Está nas minhas resoluções de ano novo: atender aos pedidos e fazer mais posts técnicos e com detalhes táticos que muitas vezes passam despercebidos entre uma corrida e outra. Para começar, vamos tentar entender o que significa a nova regra para o escapamento, criada originalmente para aumentar o barulho dos motores, mas que pode se tornar uma fonte de performance.
Dois tubos recebem fluxos do motor atual: o chamado wastegate – uma válvula de alívio de pressão ligada à turbina do turbo – e o escapamento principal. É o wastegate que dá aquele som característico do turbo quando ele se abre para desafogar a pressão.

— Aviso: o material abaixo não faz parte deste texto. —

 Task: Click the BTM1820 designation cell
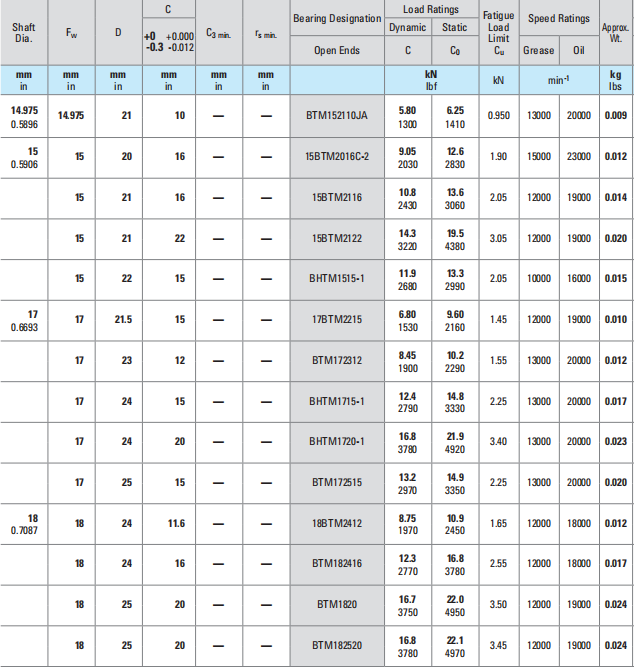[x=337, y=604]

Até 2015, o wastegate era ligado ao escape ainda debaixo da carenagem e, por isso, só víamos uma saída quando olhávamos os carros por trás.
A partir de 2016, os carros terão pelo menos dois escapes indo até o fim do carro: um deverá ser totalmente dedicado ao escapamento do motor de combustão em si e outro, apenas contendo o fluxo do wastegate. As regras, contudo, também abrem a possibilidade de dois tubos para o wastegate e um para o escapamento.

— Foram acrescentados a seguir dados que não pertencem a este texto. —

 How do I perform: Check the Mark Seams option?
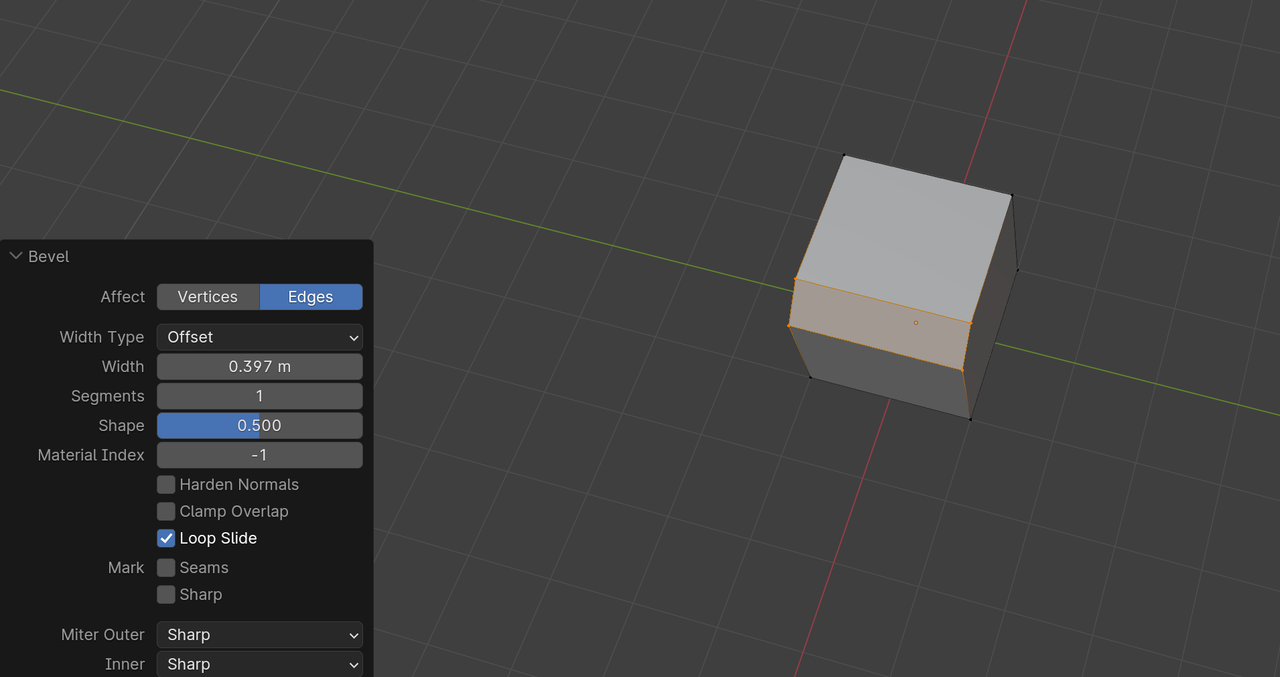[166, 567]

Há quem duvide que o som ficará mais alto – pelo menos, certamente será mais rico – mas o chefe de motores da Mercedes, Andy Cowell, é um dos que acredita que este é o caminho certo. Para o britânico, a atual configuração, com a saída única, cria uma ressonância entre o escapamento dos gases e o wastegate e ‘afoga’ o som.
A volta do difusor soprado?
Além da questão do ruído, o novo regulamento abre possibilidades de exploração técnica. A solução mais óbvia seria usar o segundo tubo na parte de cima, na mesma direção de onde sai aquele que é usado atualmente, onde ele se liga ao escapamento. Mas as equipes estão estudando soluções para colocá-lo embaixo do escape, ou mesmo usar dois tubos adicionais nas laterais, mais acima ou mais abaixo. A busca é utilizar este fluxo de ar para ganhos aerodinâmicos, ainda que muita gente duvide que isso seja factível.
Recriar o processo utilizado com maestria pela Red Bull até o final de 2013, apelidado de escapamento soprado, é impossível. Primeiro, porque o regulamento limita o posicionamento dos tubos adicionais e, assim, as possibilidades de levar o ar para o difusor. Segundo, porque o fluxo de ar vindo do wastegate não é contínuo. Como parte dessa energia é recuperada pelo ERS-H, ela só é dissipada quando os reservatórios estiverem cheios (lembrando que a recuperação de energia calorífica é praticamente constante, diferentemente do ERS-K, algo importante para entendermos os problemas da McLaren nos posts das próximas semanas).
Entretanto, tratando-se de Fórmula 1, é melhor não duvidar da capacidade dos engenheiros. O fato é que, com a maior parte do regulamento estável para este ano, é na parte traseira que podemos ver interpretações diferentes em 2016.